This means that while evaluating a * x_1 + b * x, the C++ implementation may use the nominal float type of the operands or it may use any “superset” format with greater precision and/or range. That could be double or long double or an unnamed format. Once the evaluation is complete, and the result is assigned to a variable (including, in your example, a function parameter), the result calculated with extended precision must be converted to a value representable in the float type. So you will always see a float result, but it may be a different result than if the arithmetic were performed entirely with the float type.

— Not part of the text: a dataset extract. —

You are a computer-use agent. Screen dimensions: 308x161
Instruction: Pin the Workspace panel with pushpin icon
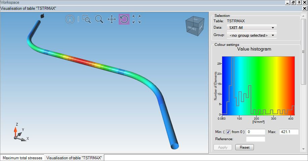[x=299, y=3]
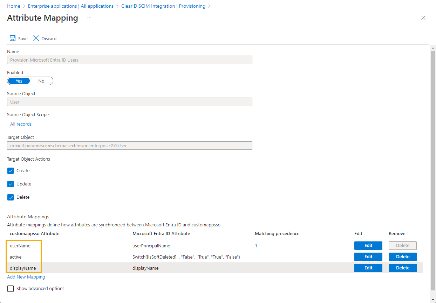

The C++ standard does not require the C++ implementation to make the same choice about what precision it uses in all instances. Even if it did, each combination of command-line switches to the compiler may be regarded a different C++ implementation (at least for the switches that may affect program behavior). Thus the C++ implementation obtained with -O0 may use float arithmetic throughout while the C++ implementation obtained with -O2 may use extended precision.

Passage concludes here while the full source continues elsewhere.